— Start RECORDS FOR THIS TASK —

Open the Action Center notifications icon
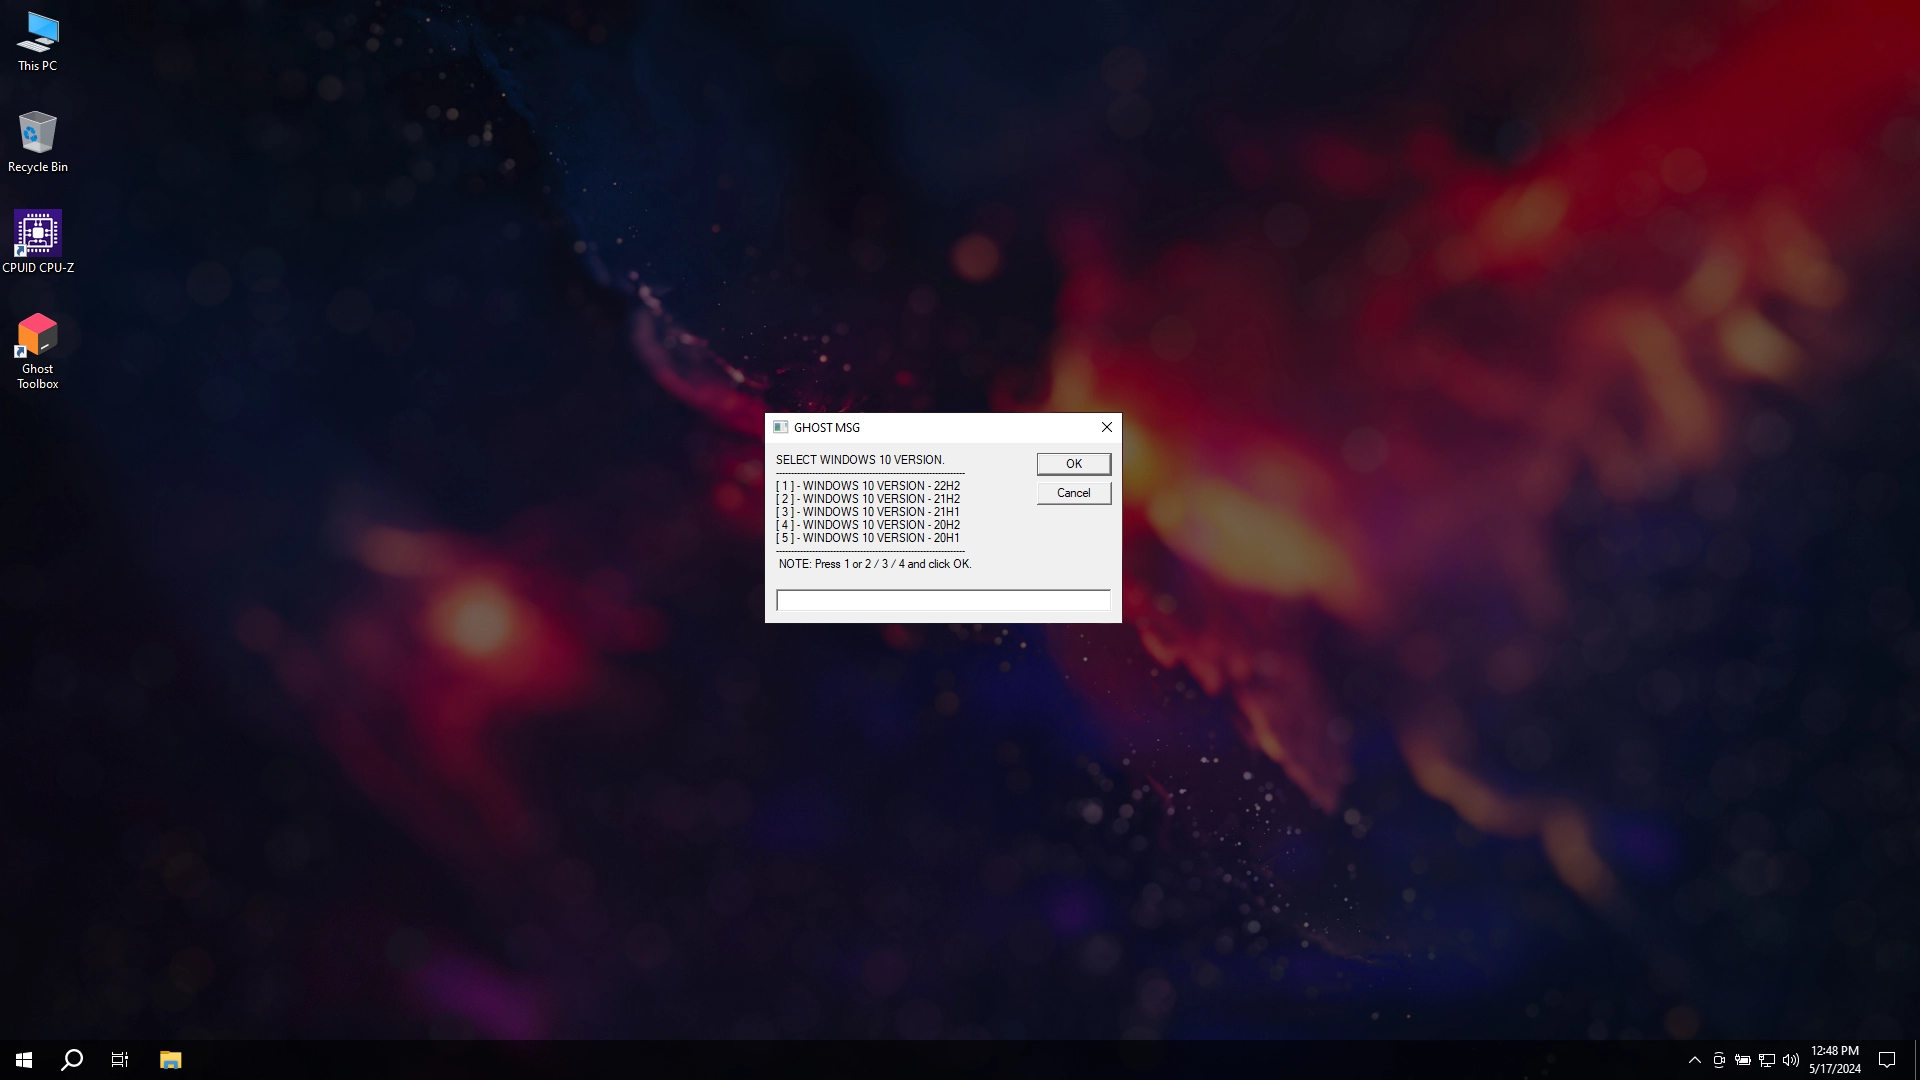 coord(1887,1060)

— End RECORDS FOR THIS TASK —
— Start RECORDS FOR THIS TASK —

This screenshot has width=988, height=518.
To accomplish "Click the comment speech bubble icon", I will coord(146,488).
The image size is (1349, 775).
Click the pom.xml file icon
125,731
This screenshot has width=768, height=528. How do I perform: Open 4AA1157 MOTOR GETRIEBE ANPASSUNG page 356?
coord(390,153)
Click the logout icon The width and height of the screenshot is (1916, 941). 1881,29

— End RECORDS FOR THIS TASK —
— Start RECORDS FOR THIS TASK —

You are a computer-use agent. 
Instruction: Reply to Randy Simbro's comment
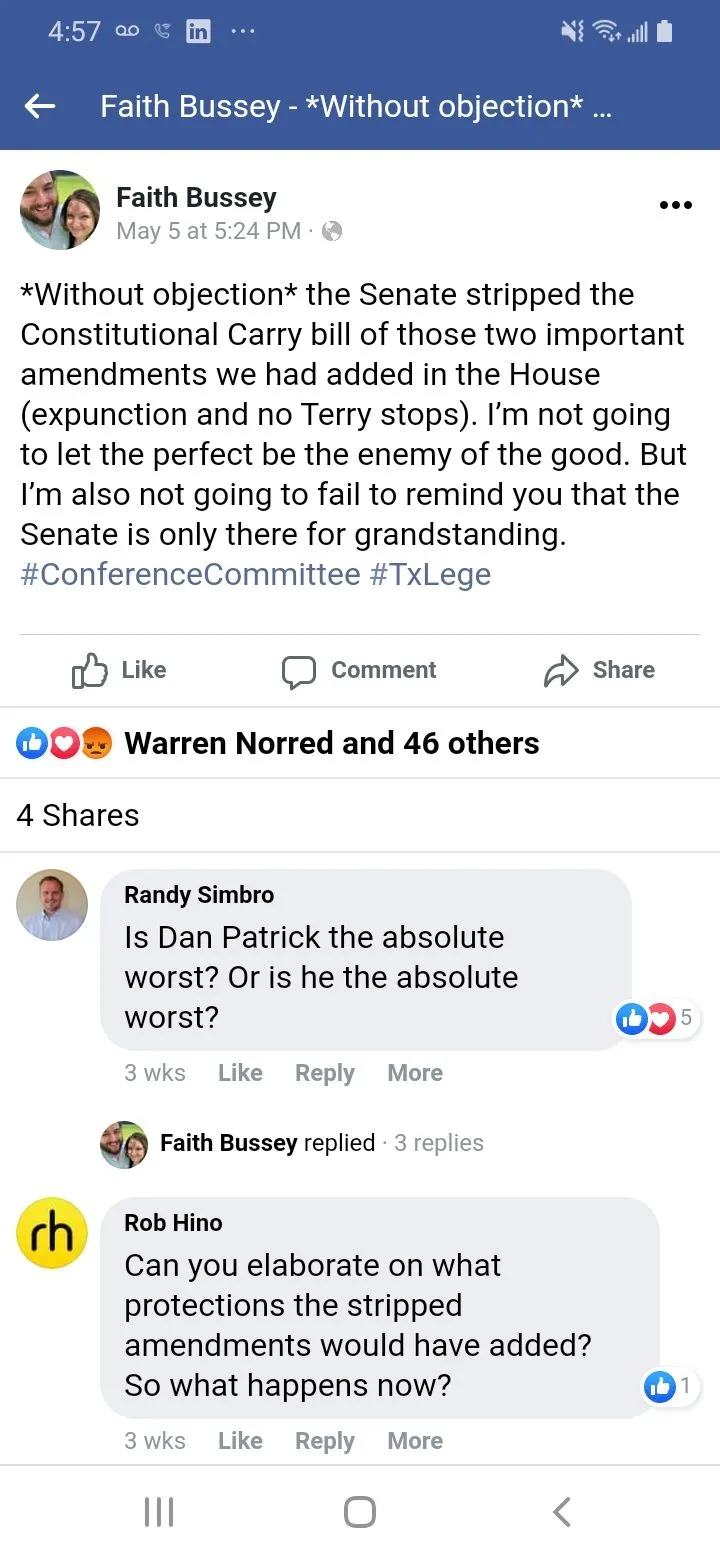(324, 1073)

— End RECORDS FOR THIS TASK —

-- AIM OF THE TASK --
Pick out every line of the rows above that contains the string "height", matching case exactly.

-- COMPLETED EXERCISE --
This screenshot has width=988, height=518.
This screenshot has width=768, height=528. How do I perform: Open 4AA1157 MOTOR GETRIEBE ANPASSUNG page 356?
Click the logout icon The width and height of the screenshot is (1916, 941). 1881,29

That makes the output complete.